富士フイルムと京都大学は,人工知能(AI)技術を用いて間質性肺炎の病変を高精度に自動で分類および定量化する技術を共同で開発することに成功した(ニュースリリース)。

肺は,「肺胞」で酸素を取り込み,二酸化炭素を排出する。この肺胞に炎症や損傷が起こり,肺胞の壁が厚く硬くなる病気が間質性肺炎。間質性肺炎には,関節リウマチのような膠原病やじん肺,薬剤性肺炎など原因が明確なものと,原因が特定できない特発性間質性肺炎(IIP)がある。

特発性間質性肺炎は,治療が困難な指定難病であり,特発性肺線維症(IPF)をはじめ,いくつかの病型に分類される。IPFを診断する有力な検査の1つである胸部CT画像では,複雑で多彩な異常所見が見られることが多く,発症の初期段階で病名を確定することが難しい場合や,医師が治療前後に,CT画像の病変の性状を目視などで比較し,経過観察しながら病名を確定して治療方法を選択していく場合がある。

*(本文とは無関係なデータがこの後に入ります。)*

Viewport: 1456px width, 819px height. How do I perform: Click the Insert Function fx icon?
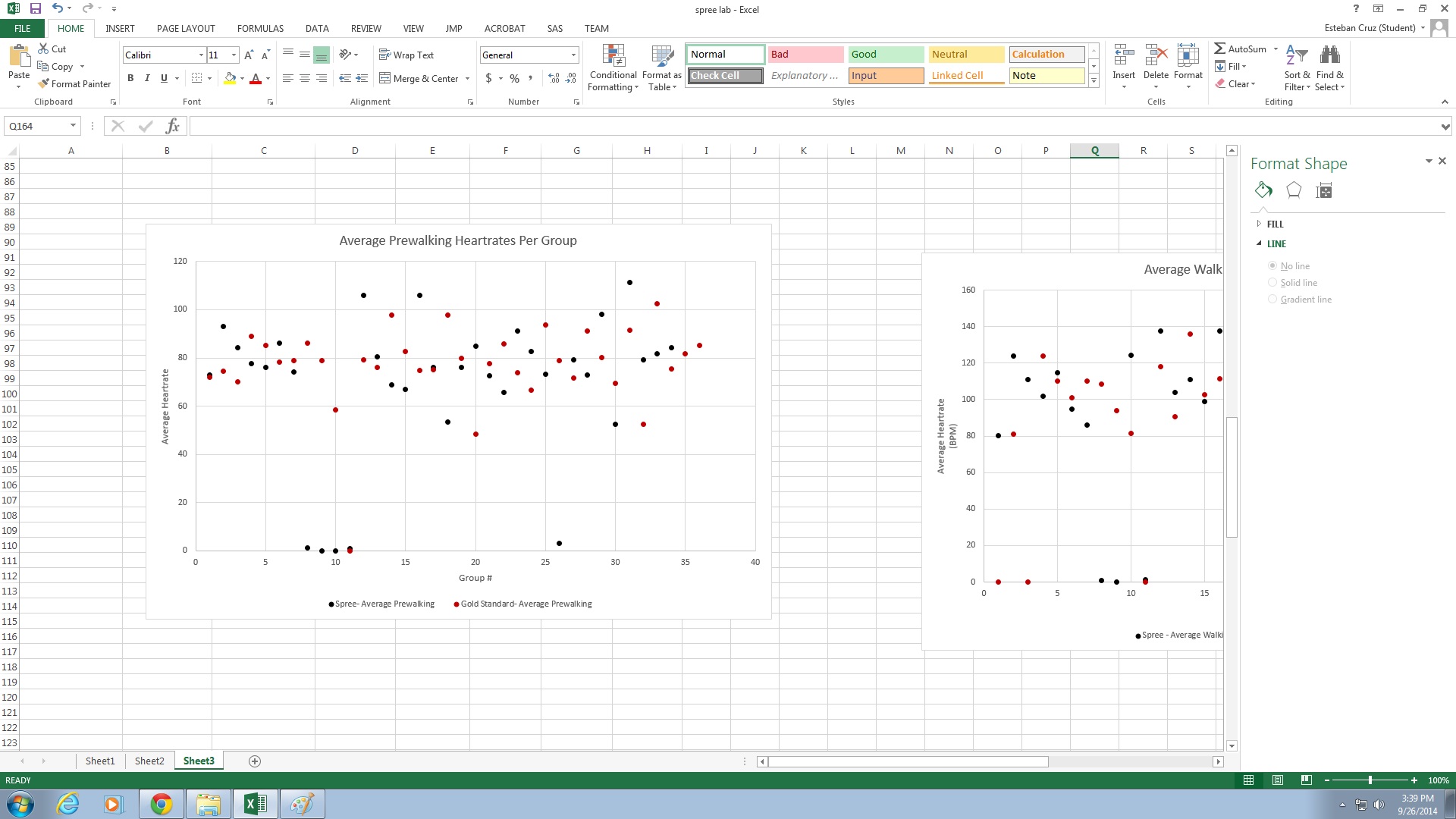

また,IPFは,病気の進行に伴ってCT画像に写る病変の性状が徐々に変化することが知られており,中には「急性増悪」と呼ばれる急激な病状の変化があるため,「急性増悪」の予兆を早期に発見することが重要となる。さらに,近年,IPFに対して,肺が硬くなるスピードを抑える抗線維化薬が市販され,その治療効果を画像上で定量的に評価したいという医師のニーズも高まっている。

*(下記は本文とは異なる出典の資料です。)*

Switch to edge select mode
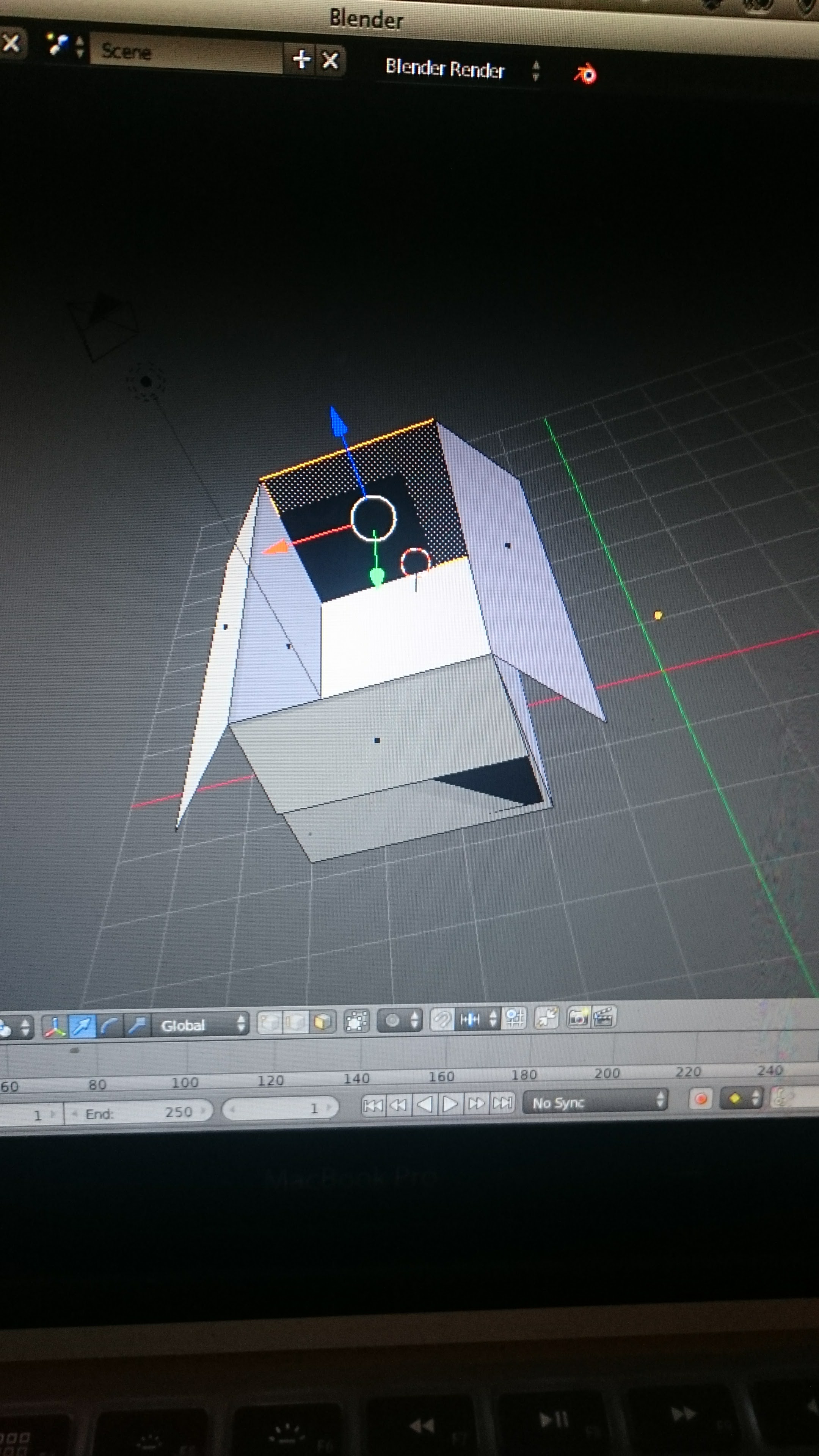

今回共同開発した技術は,AI技術を活用したソフトウエアが,CT画像から肺野内の気管支,血管,正常肺および,網状影やすりガラス影,蜂巣肺など肺の7種類の病変性状を識別し,自動で分類・測定することで,間質性肺炎の病変を定量化するもの。さらに,肺野内における病変の分布と進行状態が詳細に確認できるよう,肺野を12の領域に分割し,その領域ごとに,病変の容積および割合を表示する。

研究グループは,2018年春からこの技術の開発に関する共同研究を開始。富士フイルムが開発した間質性肺炎の病変を分類および定量化するAI技術を,京都大学が保有する症例データに適用し,識別性能の評価と改善のフィードバックを繰り返し実施。各性状が取りうる画像パターンのバリエーションを分析し,さらに改良することで,高精度な識別性能を持つ今回の技術を実現したという。

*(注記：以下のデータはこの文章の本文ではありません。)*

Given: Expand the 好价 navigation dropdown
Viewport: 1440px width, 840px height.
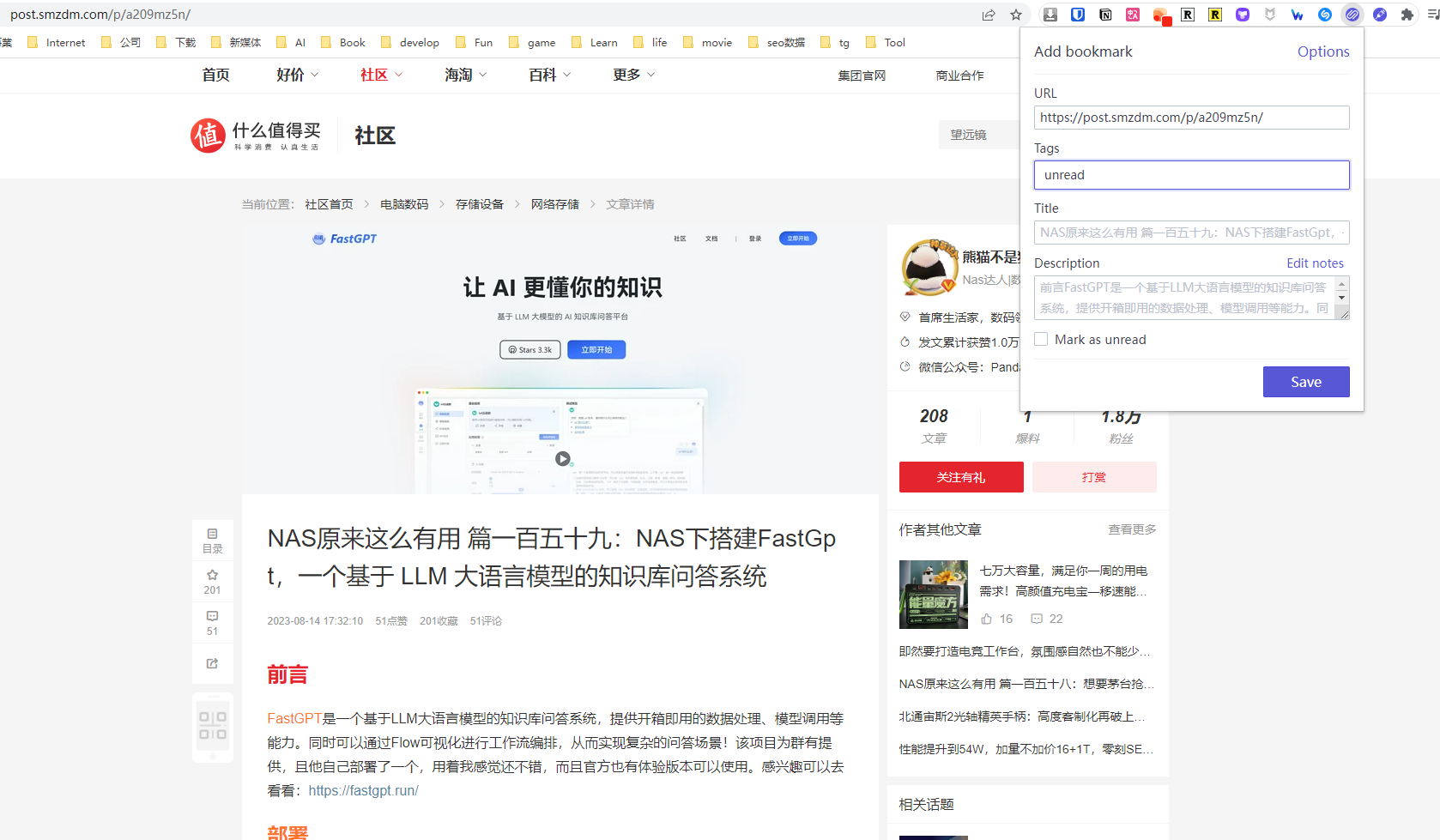Looking at the screenshot, I should pos(297,76).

今回開発した技術は,今後,間質性肺炎の画像診断補助や,病状経過におけるCT画像陰影の変化を定量値で客観的に評価など,多くの臨床応用の可能性が期待できるとしている。富士フイルムは,2020年度中に,自社の医療機関向けシステム上で,この技術を使用できる画像診断支援機能の実用化を目指す。